Что же касается излишнего, то восстания в римских легионах, религиозные
психические эпидемии, всякого рода революции – есть формы пресыщения,
насыщения и изобилия. И здесь, мы должны понимать: Блажен человек,
который знает сколько ему достаточно, и несчастен тот, кто этого
не знает, – вот род знания, который необходим человеку. В противном
случае, ему никогда не будет достаточно; всё достаточное – у него
впереди! Вы, например, действительно, думаете, что выходцам из
Африки во Франции живется хуже, чем у себя дома? Или эмигрантам
из бывшего Союза, в России живется хуже, чем в своих республиках?

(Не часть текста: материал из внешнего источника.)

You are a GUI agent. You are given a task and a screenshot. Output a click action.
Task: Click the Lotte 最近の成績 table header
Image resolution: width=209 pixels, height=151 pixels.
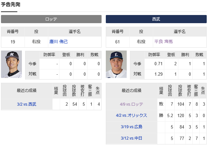click(27, 91)
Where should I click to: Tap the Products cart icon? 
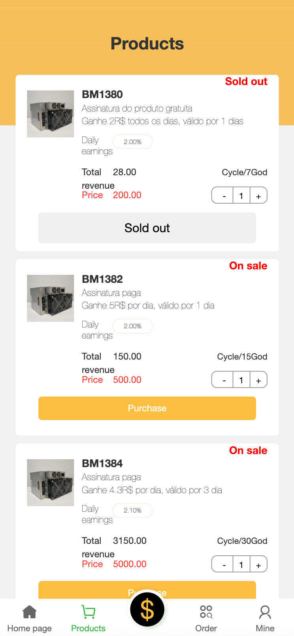88,612

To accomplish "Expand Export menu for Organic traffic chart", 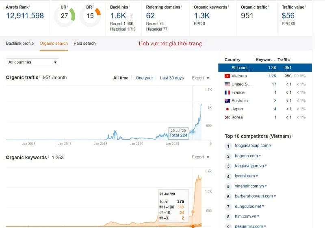I will pyautogui.click(x=200, y=78).
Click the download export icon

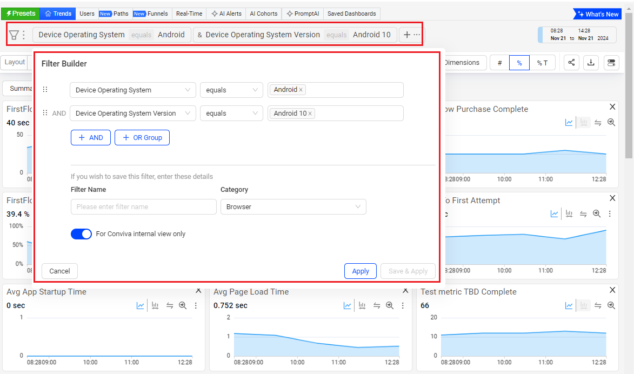click(x=591, y=63)
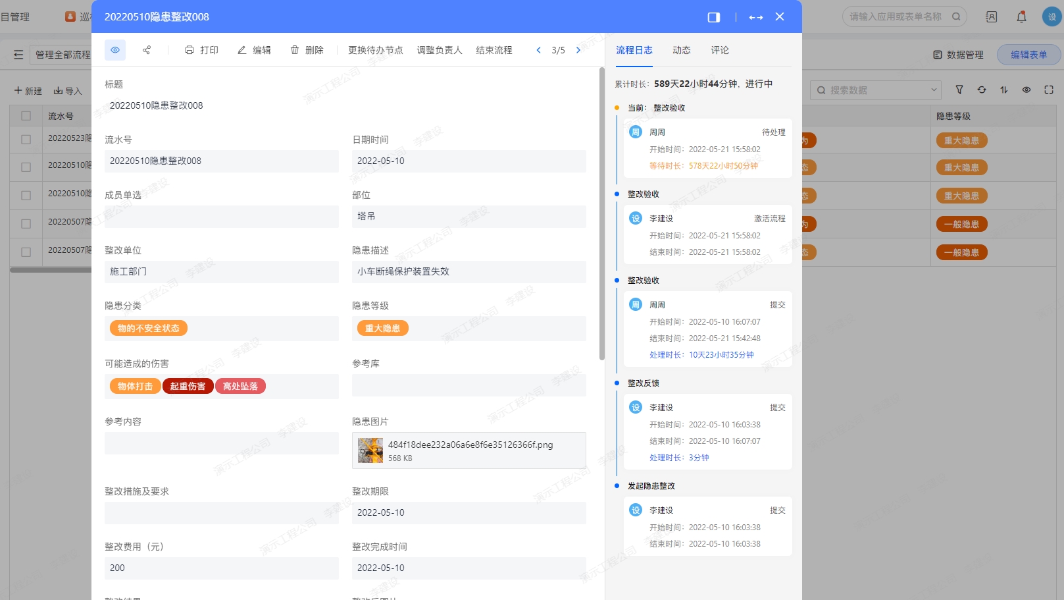Click the eye view-mode icon in modal toolbar
The height and width of the screenshot is (600, 1064).
pos(115,50)
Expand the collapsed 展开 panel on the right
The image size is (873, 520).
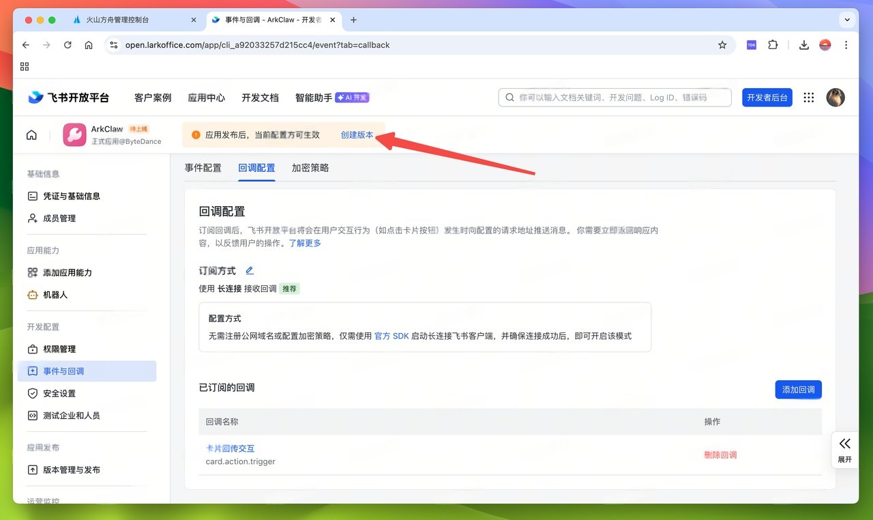click(844, 450)
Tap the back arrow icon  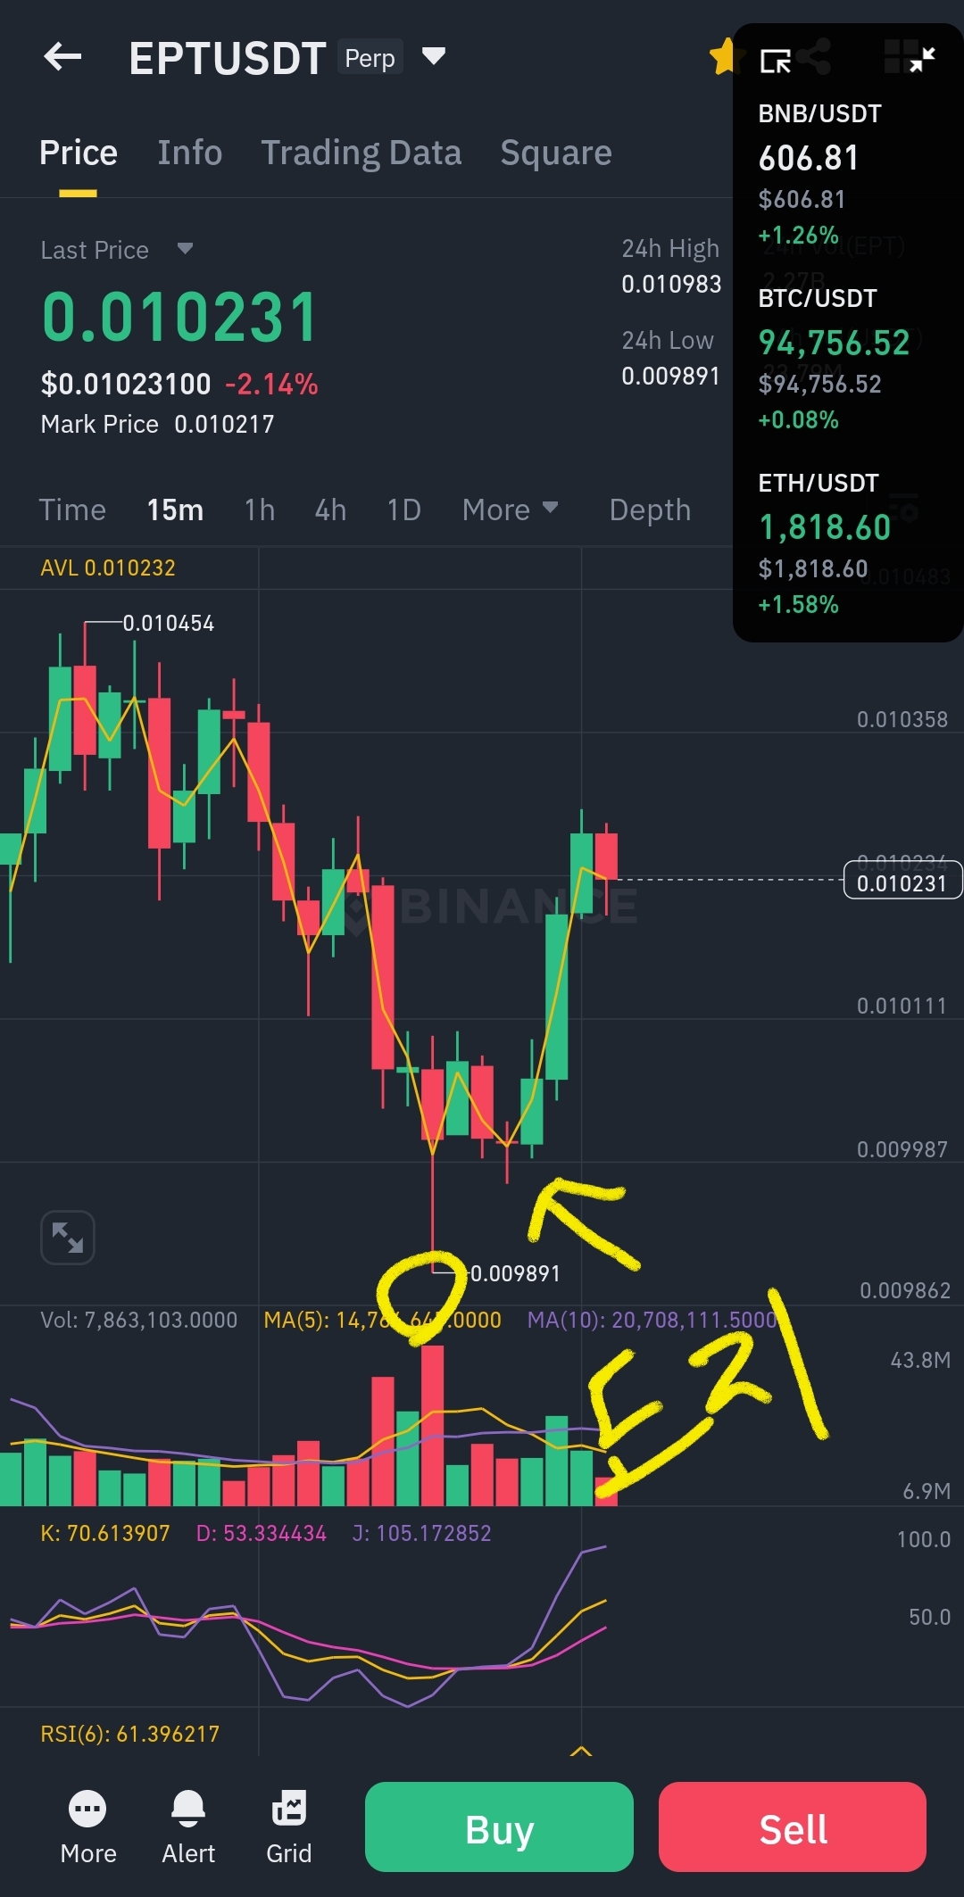[62, 57]
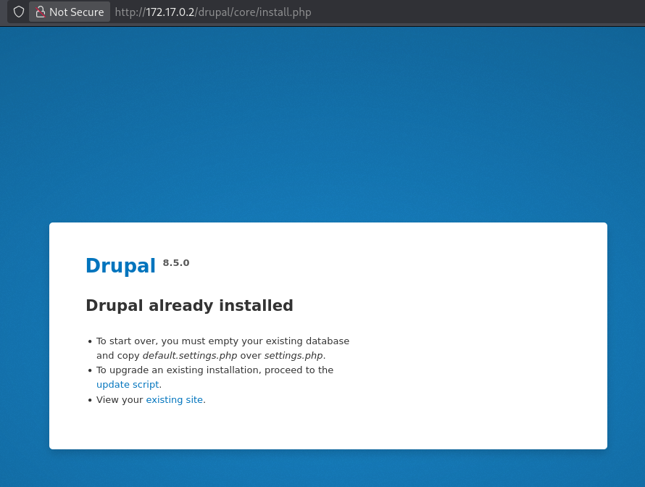Click the blue Drupal title text

click(x=120, y=266)
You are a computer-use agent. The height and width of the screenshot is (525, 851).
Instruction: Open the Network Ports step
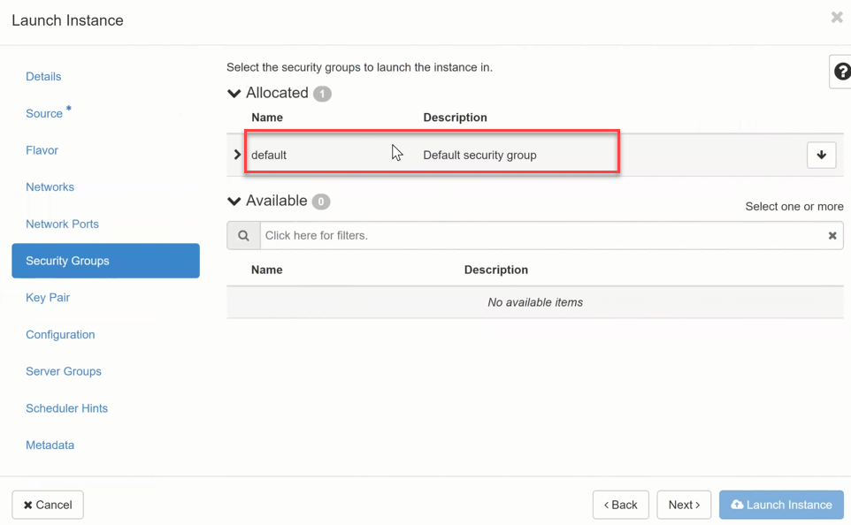[62, 224]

Полноте, господа! Бросьте. Для них нет более счастья, чем они
имеют. Судя по всему, они им пресытились; дайте им ещё чего-нибудь
того, что они сами не знают, тогда всё будет в Европе в порядке;
но дать необходимо право творить беззаконие: ибо вы – боги, как
написано в Библии, теперь вам можно. Вы пресытились плодами земными
и узрели царство небесное. Следовательно, как не трудно догадаться,
торжество правды близко от грешников. В Древнем Риме, например,
право предъявлять претензии чужеземцу было священным правом каждого
римского гражданина, поэтому в Италии до сих пор и не горят автомобили.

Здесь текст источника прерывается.